Kommt ebenfalls auf’s Brettchen.
Während die Cam weg war, hat jemand ein bisschen Wasabi mit draufgelegt, und Ingwer.

Die beiden Männer sind ganz zu zweit.
Ein winziges Husten aus dem Publikum. Ansonsten Schweigen.

Bis die Cam zurückkommt, hat der Schweizer sein Skalpell längst gesäubert und verstaut. Er beugt sich, ergreift das Brettchen von der Theke. Beide Köche drehen sich in die Kamera, senken fast gleichzeitig ihre Fingerspitzen darauf.
„Was? Keine Stäbchen?“
Unsere Frage bleibt ungehört.
Zoom auf die zwei Scheibchen Fleisch. Die Münder der Köche öffnen sich; jeder legt sich eines davon auf die Zunge.
Abblende.

Im Studio erlischt langsam das Licht.

 

 

 

 

 

 

3 Gedanken zu „Sashimi

  1. Oh wie unheimlich! Und stark indes, daß es ausgerechnet “der Schweizer” ist, vom asiatischen Koch zu schneiden. (Ich nehme an, die Nadeln akupunktierten den Schmerz hinweg.)

    Ein wenig erinnert mich die Szene an die Beschreibung Batailles eines Delinquenten, der Stück für Stück, Muskelfaser für Muskelfaser, allerdings o h n e Betäubung zerlegt und dessen körpereigene Morphinausschüttung offenbar so groß wird, daß er diese Art der Filetierung schließlich im R a u s c h erlebt. (Körperteile, Organe, Muskelfasern werden vor ihn für ihn sichtbar ausgelegt).
    Die Szene wird in Die Tränen des Eros erzählt.

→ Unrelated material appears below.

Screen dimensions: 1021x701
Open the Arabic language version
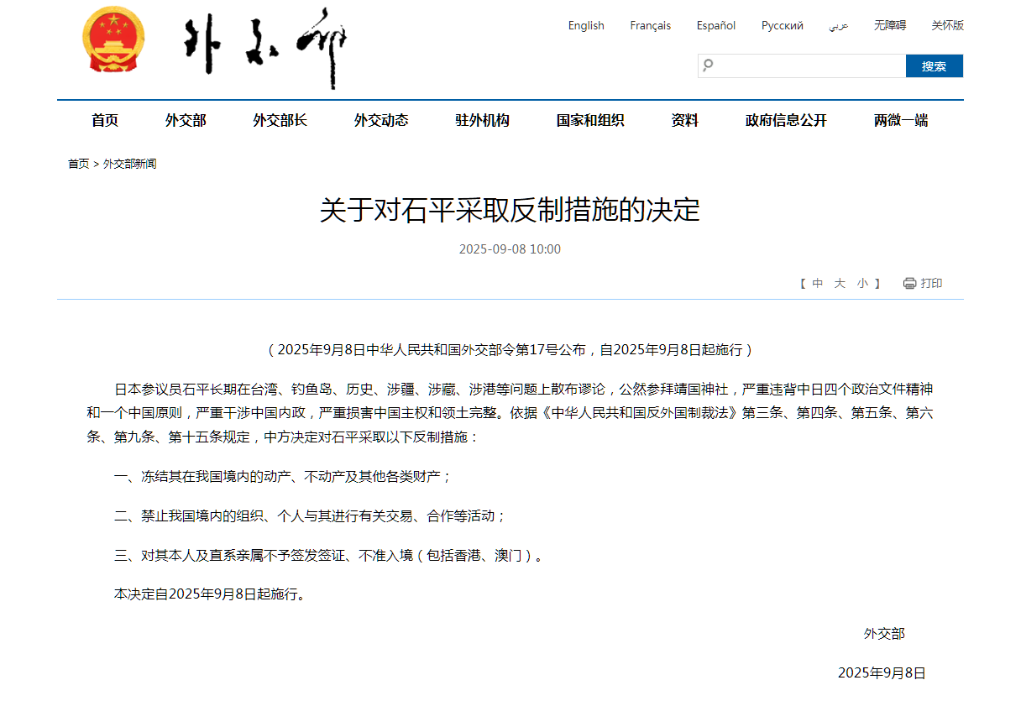pyautogui.click(x=838, y=26)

  2. Bataille. Danke, dass Sie mich an ihn erinnern!
    In meiner Szene geht es ebensowenig um Schmerz wie in jener aus Die Tränen des Eros – eher um Voyeurismus, glaube ich. Und darum, sich selbst zur Ware zu machen. Muss noch mal darüber nachdenken.

  3. Bei Bataille jedenfalls gehen Schmerz und Voyerismus fast untrennbar ineinander über – er beschreibt es sehr deutlich. In Ihrem Text wiederum ist der Schmerz – auch und gerade in seiner wie bei Bataille rauschhaften Dimension – geradezu ausgeklammert: Es bleibt fast kalt das — B i l d.